Wie die ’Ndrangheta trotz Corona abkassiert

von Redaktion

VON JULIUS MÜLLER-MEININGEN

Rom – Die Kombination ist toxisch. Der Gesundheitssektor im süditalienischen Kalabrien gilt als überfinanziert, aber desolat. Obwohl etwa 60 Prozent des regionalen Bruttosozialprodukts – doppelt so viel wie im Norden des Landes – hineinfließen, schlägt Corona hier besonders stark zu. Und mehr noch: Das viele Geld lockt auch die Mafia an, namentlich Kalabriens ’Ndrangheta, deren jährlicher illegaler Umsatz auf 54 Milliarden Euro geschätzt wird.

Es wundert kaum, dass die Staatsanwaltschaft aus der Regionshauptstadt Catanzaro am Mittwoch 19 Unternehmer, Anwälte, Steuerberater und hauptberufliche Mafiosi verhaften ließ, die sich an den Schnittstellen zwischen Politik, Gesundheitswesen und Mafia bewegten. Unter ihnen war auch Domenico Tallini, Präsident des Regionalparlaments und Mitglied der Berlusconi-Partei Forza Italia. Tallini soll 2014 nach Informationen der Ermittler dem berüchtigten ‘Ndrangheta-Clan Grande Aracri aus Cutro die Geschäfte erleichtert haben.

Der Clan war dabei, ein eigenes Apotheken-Netzwerk aufzubauen und wollte kostbare und streng rationierte Krebsmedikamente international zu Wucherpreisen verkaufen. Er investierte, Tallini, damals Personalchef der Regionalverwaltung, beseitigte die Probleme. Er setzte willfährige Beamte ein, die dem Apothekenkonsortium Genehmigungen erteilten, sorgte für Infrastruktur und suchte Apotheken, die sich dem Konsortium anschlossen. Ihrem Ermittlungsverfahren gaben die Staatsanwälte um Nicola Gratteri den Namen „Farmabusiness“. Es ist der am wenigsten bekannte, aber besonders relevante Geschäftszweig der italienischen Mafia.

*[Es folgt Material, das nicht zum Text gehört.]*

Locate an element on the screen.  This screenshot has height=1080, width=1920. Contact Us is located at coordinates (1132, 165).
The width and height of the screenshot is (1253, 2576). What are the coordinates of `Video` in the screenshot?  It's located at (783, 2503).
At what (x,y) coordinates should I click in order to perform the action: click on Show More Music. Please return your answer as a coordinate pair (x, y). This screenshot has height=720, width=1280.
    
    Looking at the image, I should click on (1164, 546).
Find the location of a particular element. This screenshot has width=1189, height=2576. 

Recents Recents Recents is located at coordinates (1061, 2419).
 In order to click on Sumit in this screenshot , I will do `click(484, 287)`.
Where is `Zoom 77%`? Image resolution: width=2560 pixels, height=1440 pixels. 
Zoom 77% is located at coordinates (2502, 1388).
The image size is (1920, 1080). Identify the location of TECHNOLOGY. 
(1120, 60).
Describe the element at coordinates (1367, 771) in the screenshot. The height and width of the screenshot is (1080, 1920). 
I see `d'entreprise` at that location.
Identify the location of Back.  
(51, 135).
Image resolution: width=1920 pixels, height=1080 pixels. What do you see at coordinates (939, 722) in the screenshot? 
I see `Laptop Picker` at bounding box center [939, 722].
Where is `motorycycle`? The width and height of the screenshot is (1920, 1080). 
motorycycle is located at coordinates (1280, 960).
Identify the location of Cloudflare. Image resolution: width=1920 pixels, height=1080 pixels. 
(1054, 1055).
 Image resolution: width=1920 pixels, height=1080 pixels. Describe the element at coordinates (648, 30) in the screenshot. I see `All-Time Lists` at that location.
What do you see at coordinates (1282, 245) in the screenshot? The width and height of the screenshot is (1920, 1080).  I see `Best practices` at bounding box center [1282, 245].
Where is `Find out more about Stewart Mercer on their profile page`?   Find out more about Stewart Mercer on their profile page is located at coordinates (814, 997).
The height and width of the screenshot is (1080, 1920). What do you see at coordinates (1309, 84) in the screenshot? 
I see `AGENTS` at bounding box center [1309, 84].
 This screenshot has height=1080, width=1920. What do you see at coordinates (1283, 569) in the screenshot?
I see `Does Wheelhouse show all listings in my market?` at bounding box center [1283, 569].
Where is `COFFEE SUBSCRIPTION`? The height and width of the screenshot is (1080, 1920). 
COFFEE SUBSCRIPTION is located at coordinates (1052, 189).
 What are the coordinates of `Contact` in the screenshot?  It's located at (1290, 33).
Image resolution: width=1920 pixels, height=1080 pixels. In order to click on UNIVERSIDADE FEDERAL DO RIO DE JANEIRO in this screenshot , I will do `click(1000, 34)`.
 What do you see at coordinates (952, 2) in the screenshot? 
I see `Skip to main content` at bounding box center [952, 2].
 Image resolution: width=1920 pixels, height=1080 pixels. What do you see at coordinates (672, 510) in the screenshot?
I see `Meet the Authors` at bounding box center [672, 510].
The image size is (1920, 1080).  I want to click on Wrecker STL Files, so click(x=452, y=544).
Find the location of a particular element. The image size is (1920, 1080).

Auf zwei Milliarden Euro werden die staatlichen Schulden im kalabrischen Gesundheitssektor taxiert. Seit 2010 wird der Sektor wegen Mafia-Infiltrationen von einem Kommissar geleitet. Die Zwangsverwaltung hat den Geschäften der Mafia aber offenbar nicht geschadet. „Das Gesundheitswesen ist stabil in der Hand der ‘Ndrangheta“, schreibt Bestseller-Autor Roberto Saviano. Zwar seien Krankenhäuser geschlossen und Personal gekürzt worden, der Sektor sei aber nicht restrukturiert worden.

Wie verwurzelt die Mafia im Gesundheitssystem ist, zeigen frühere Fahndungserfolge. Dabei kam heraus, dass die Clans Arztpraxen, Labors und Forschungszentren kontrollieren. Bosse waren am Bau von Krankenhäusern beteiligt, entschieden Reinigungs-Ausschreibungen für sich und sprachen sogar bei der Berufung von Chefärzten mit. 2005 wurde der Politiker und Arzt Francesco Fortugno ermordet, der den Ermittlern die Verstrickungen der Mafia im Sektor gesteckt hatte. Auftraggeber waren zwei Mafiosi, die als Pfleger im Krankenhaus Locri beschäftigt waren.

Die Regierung in Rom, die Kalabrien Anfang November als rote Corona-Zone einstufte, ist seit Tagen auf der Suche nach einem Manager, der im Gesundheitswesen das Heft in die Hand nimmt. Drei Kandidaten verschlissen sich binnen zehn Tagen. Kandidat eins und zwei waren wohl ungeeignet. Die Absage des dritten Kandidaten wurde damit begründet, dass dessen Ehefrau nicht nach Catanzaro umziehen wolle. Nun sollen die Hilfsorganisation Emergency und der Zivilschutz eingreifen. Beide sind spezialisiert auf Katastrophenhilfe.